Von Magie, Maggi, Neotango und Tango nuevo
Soeben hat der Münchner DJ Olli Eyding auf Facebook meinem vorigen Artikel eine längere
Abhandlung zum „Tango nuevo“
gewidmet. Er ist Verfasser verschiedener Artikel über Tangomusik (z.B. in der „Tangodanza“).
Ich möchte seinen Text detailliert kommentieren. Erstes Zitat:
"Tango Nuevo" bedeutet zweierlei:
1. Musikalisch (seit den Fünfzigern bis in die Achtziger)

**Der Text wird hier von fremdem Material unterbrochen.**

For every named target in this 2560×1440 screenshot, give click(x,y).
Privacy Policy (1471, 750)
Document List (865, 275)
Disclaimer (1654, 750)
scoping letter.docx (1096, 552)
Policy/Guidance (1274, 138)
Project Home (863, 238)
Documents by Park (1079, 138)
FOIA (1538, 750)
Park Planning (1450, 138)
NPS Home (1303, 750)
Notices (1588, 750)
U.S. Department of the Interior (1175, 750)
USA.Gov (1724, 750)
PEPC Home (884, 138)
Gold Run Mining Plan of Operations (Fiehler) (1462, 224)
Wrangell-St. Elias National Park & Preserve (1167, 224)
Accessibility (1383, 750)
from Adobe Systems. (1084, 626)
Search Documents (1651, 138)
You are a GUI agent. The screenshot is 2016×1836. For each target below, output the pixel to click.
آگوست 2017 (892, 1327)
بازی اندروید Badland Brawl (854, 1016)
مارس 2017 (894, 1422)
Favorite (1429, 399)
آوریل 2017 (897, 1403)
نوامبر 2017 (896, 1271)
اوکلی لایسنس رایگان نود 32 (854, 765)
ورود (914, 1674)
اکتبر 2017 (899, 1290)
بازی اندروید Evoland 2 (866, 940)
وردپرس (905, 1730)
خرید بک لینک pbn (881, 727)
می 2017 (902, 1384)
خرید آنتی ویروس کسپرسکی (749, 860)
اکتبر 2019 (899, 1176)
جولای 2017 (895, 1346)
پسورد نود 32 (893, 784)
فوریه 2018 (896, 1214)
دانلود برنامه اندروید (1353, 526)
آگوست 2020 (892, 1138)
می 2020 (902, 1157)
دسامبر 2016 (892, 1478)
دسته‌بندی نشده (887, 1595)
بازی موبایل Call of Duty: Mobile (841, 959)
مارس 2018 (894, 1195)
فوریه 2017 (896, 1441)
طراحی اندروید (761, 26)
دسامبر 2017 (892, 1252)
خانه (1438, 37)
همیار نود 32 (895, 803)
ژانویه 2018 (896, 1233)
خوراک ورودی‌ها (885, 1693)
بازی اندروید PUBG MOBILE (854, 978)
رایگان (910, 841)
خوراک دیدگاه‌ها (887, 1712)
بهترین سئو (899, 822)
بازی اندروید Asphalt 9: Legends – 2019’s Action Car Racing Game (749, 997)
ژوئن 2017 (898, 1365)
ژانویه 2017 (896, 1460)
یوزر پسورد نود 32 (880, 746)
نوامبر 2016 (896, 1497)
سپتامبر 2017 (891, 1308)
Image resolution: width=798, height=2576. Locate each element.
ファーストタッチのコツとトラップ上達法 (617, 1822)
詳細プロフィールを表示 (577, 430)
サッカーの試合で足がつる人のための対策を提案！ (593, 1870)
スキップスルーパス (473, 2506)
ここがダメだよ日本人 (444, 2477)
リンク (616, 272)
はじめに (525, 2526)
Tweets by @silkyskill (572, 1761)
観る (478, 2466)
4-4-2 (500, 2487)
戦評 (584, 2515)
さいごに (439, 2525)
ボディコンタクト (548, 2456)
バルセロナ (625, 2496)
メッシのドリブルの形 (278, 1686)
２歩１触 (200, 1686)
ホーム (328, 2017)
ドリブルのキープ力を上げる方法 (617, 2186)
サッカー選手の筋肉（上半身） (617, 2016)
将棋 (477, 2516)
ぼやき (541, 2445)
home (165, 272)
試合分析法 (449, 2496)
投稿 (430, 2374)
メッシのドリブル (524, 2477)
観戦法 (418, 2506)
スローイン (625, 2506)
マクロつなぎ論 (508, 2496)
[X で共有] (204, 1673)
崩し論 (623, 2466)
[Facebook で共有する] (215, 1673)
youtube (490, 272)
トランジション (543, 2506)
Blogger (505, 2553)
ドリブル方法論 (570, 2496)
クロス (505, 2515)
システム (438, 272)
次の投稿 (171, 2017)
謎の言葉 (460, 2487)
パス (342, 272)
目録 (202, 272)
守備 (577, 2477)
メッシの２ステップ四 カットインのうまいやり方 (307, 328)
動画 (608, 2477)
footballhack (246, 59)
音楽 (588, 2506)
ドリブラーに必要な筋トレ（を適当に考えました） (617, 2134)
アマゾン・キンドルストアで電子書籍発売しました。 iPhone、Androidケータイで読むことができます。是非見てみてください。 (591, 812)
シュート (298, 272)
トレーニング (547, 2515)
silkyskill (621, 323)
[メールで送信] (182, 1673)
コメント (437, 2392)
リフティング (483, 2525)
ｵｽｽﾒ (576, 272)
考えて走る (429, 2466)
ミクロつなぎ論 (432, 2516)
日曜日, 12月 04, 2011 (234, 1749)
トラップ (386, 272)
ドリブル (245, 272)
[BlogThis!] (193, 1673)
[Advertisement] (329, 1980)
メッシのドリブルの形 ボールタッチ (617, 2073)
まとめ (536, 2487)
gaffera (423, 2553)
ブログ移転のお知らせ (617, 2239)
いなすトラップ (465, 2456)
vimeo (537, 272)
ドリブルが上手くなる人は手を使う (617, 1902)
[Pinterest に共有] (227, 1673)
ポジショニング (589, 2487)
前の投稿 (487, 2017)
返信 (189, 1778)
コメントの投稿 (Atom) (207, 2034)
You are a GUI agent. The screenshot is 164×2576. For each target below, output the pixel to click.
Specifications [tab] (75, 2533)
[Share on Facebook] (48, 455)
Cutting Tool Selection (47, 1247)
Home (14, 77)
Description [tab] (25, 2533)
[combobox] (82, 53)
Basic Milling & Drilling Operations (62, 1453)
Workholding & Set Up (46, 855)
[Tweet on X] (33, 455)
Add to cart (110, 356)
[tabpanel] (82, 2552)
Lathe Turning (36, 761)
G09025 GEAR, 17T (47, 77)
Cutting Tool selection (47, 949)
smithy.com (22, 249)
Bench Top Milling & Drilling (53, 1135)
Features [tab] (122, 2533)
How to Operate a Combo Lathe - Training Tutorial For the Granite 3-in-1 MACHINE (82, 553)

Piazzollas musikalische Fusion zwischen Tango, Rock und Jazz mit feinen Melodien, aufbauend auf kontinuierlichen, spannenden, aber monotonen Rhythmen, sodass all das Verspielte, sich ständig Ändernde des traditionellen Tango auf der Strecke blieb. Viele Menschen kennen Tango nur so. So existierte Tango bis Mitte der Achtziger in den Köpfen der meisten Musikinteressierten.“
Ich nehme als Grundlage den Wikipedia-Eintrag zum Tango nuevo, den ich auch schon in meinem vorigen Artikel verlinkt hatte.
Danach sind Piazzollas musikalische Quellen vielfältiger als von Eyding dargestellt:
„Anstelle der immer gleichen Wiederholung der vorhersehbaren rhythmischen Muster, dem Rückgriff auf das vertraute harmonische Vokabular und den einfachen Formen des traditionellen Tango modernisierte Piazzolla den Tango, indem er durch Rückgriff auf die europäische Kunstmusik, die argentinische Folklore und den Jazz seine Form veränderte und seine Rhythmen modifizierte. Er verwendete den Kontrapunkt und die Fugenform. Zudem griff er auf harmonische Neuerungen und die Tonsprache von Béla Bartók, Sergei Prokofjew, Igor Strawinsky und Heitor Villa-Lobos zurück, womit ihm Dissonanzen, kantige Melodien und fortschrittliche formelle Konzepte zur Verfügung standen.“
Vor allem aber wird richtigerweise festgestellt: Das „vertraute harmonische Vokabular“ und die „einfachen Formen“ sind dem traditionellen Tango zuzuordnen. Und nein: Mit Rockmusik würde ich Piazzolla eher nicht in Verbindung bringen.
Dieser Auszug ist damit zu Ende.